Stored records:

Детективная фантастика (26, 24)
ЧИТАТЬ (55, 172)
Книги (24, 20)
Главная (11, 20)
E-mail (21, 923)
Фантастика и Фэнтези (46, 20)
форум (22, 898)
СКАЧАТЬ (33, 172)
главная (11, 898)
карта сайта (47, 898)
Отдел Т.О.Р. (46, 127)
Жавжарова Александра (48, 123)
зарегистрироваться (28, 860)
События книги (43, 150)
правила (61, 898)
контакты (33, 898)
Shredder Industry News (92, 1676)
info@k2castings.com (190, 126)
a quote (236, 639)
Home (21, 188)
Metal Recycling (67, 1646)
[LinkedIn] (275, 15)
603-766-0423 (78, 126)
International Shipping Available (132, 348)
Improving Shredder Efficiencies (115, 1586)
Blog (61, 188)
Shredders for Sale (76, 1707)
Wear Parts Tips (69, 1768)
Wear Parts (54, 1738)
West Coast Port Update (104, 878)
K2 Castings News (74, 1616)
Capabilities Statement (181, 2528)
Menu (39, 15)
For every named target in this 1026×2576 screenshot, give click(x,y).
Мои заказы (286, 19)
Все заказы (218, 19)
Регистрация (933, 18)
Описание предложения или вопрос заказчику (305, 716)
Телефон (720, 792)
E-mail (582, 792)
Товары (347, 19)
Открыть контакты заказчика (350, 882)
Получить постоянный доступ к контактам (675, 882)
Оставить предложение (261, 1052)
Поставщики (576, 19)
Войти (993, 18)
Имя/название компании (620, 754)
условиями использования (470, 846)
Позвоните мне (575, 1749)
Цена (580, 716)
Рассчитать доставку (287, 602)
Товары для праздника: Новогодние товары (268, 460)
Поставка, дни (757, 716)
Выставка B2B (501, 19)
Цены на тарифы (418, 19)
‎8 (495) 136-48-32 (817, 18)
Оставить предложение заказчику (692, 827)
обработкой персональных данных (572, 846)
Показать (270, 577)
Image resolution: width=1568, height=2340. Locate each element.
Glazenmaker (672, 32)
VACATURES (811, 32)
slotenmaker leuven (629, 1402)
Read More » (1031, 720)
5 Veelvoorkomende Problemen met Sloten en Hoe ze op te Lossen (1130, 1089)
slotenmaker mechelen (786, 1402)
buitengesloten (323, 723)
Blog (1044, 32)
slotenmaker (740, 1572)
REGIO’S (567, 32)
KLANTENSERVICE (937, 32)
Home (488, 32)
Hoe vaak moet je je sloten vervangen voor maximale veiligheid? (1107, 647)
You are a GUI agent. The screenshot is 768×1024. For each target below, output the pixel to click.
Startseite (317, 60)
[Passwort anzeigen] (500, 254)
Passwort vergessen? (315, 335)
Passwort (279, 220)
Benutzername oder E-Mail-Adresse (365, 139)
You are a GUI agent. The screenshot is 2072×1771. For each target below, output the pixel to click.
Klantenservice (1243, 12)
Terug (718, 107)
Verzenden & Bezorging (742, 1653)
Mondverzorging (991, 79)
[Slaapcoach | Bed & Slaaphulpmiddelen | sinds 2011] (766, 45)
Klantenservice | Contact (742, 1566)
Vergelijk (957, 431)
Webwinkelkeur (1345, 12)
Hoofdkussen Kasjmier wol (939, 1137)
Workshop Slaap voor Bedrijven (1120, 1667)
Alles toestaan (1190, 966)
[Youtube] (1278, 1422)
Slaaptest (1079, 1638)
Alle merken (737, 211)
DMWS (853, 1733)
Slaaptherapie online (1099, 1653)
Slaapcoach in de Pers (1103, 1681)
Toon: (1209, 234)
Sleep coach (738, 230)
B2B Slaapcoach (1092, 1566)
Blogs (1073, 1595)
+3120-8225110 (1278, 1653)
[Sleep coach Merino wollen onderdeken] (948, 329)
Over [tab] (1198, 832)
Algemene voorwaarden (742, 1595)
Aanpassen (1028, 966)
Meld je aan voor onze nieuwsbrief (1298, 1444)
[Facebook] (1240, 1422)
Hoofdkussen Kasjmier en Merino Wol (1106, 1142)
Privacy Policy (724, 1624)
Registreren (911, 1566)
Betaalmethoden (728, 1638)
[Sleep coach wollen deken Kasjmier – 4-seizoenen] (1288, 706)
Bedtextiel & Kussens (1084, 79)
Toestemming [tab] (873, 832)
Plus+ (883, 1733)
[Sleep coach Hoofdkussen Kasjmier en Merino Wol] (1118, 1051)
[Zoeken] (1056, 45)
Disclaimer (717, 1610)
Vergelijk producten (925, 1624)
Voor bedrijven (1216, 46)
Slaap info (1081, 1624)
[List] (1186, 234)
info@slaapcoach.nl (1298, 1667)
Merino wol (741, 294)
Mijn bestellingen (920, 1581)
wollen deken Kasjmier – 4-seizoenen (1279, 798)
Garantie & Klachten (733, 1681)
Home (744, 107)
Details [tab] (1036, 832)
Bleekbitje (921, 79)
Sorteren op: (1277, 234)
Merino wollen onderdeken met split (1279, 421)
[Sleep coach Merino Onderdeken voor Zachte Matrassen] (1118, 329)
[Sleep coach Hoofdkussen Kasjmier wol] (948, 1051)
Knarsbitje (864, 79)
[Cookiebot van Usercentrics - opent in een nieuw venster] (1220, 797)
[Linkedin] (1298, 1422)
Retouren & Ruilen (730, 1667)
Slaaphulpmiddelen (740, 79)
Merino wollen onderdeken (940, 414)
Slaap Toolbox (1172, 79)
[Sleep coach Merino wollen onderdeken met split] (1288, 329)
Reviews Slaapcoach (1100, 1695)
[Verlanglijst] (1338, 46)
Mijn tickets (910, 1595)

▸ **WORK TO BE COMPLETED**
A single figure, please: the number of lines in the data that hold the string "контакты".

▸ **OUTPUT OF THE EXERCISE**
2